-- Work item --
Could you set down every entry below exactly as it is?
Dataset content section start
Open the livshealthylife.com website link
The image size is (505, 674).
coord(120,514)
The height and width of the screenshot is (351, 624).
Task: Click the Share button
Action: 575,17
Dataset content section end
-- Solution below --
Open the livshealthylife.com website link
The image size is (505, 674).
coord(120,514)
The height and width of the screenshot is (351, 624).
Task: Click the Share button
Action: 575,17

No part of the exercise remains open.